Task instructions » Transcribe only what runs from the line containing "Image resolution: width=1568" through the end of the listing, line for line and exactly, and omit the pictures.

Material for this exercise »
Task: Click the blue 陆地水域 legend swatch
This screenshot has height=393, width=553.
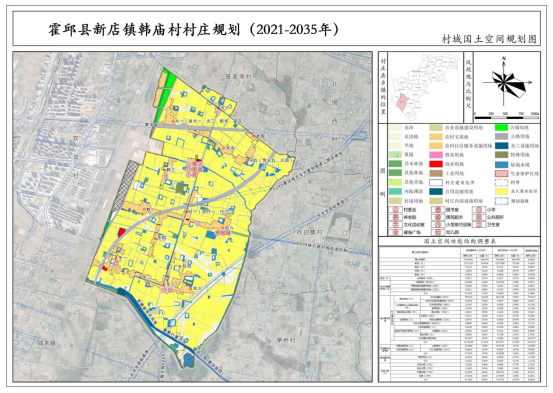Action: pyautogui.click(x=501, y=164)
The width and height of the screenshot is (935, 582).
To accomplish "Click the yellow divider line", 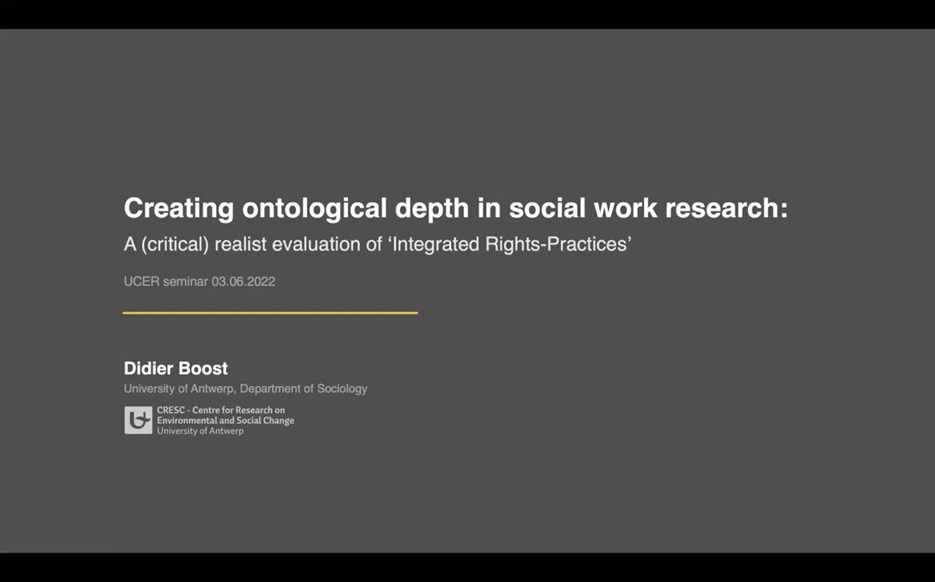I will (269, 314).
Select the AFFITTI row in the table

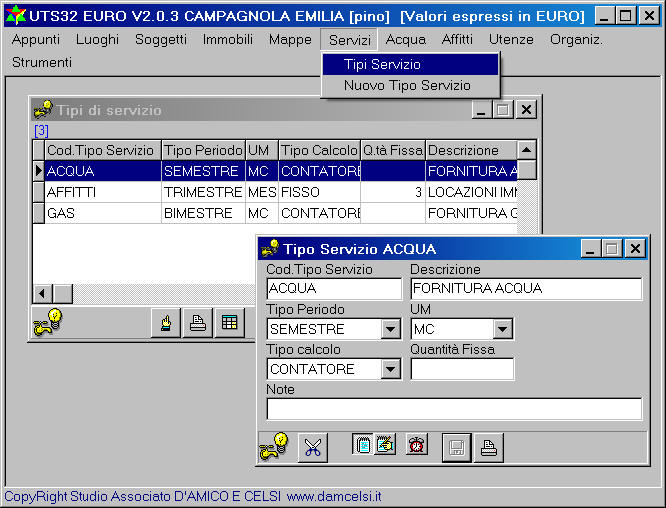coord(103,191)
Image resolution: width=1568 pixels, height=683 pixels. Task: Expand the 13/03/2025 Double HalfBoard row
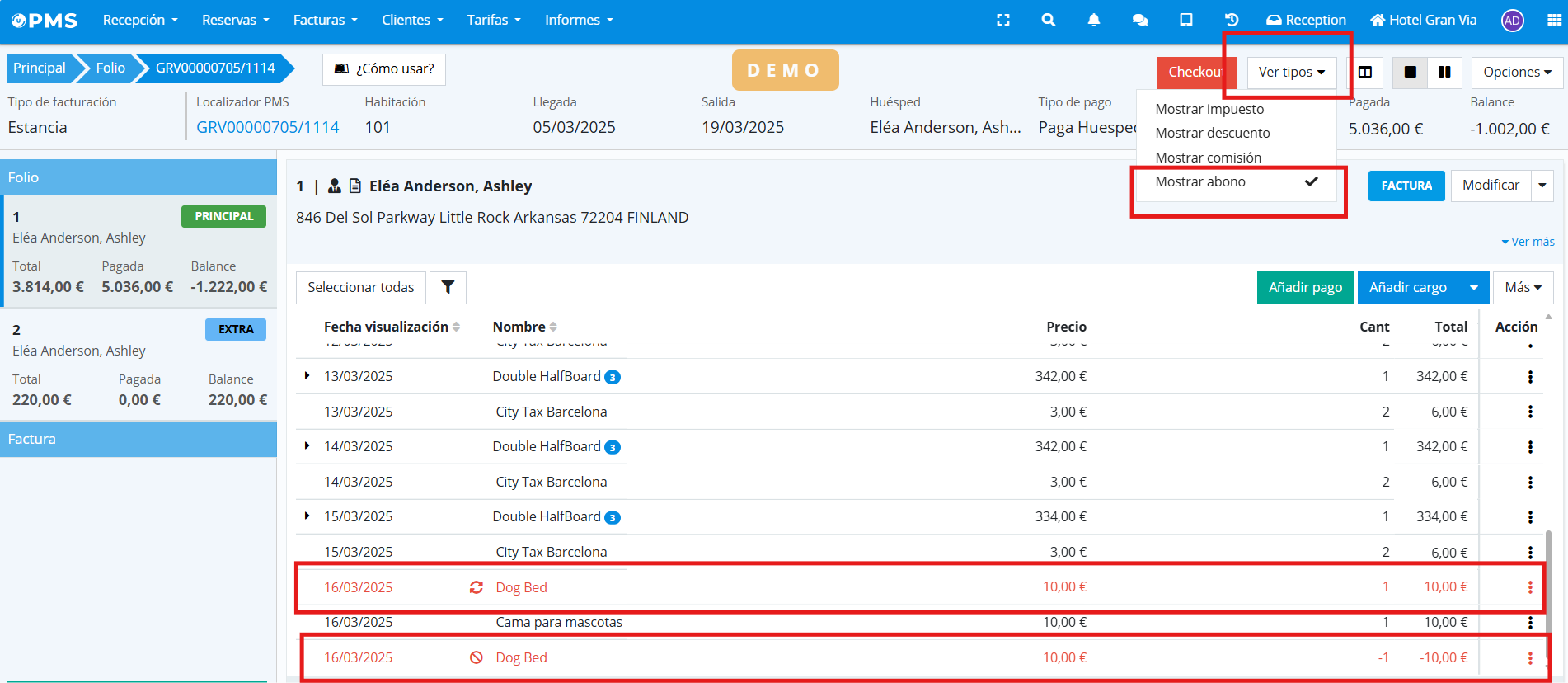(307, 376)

Answer space »
Image resolution: width=1568 pixels, height=683 pixels. Task: Expand the 13/03/2025 Double HalfBoard row
(307, 376)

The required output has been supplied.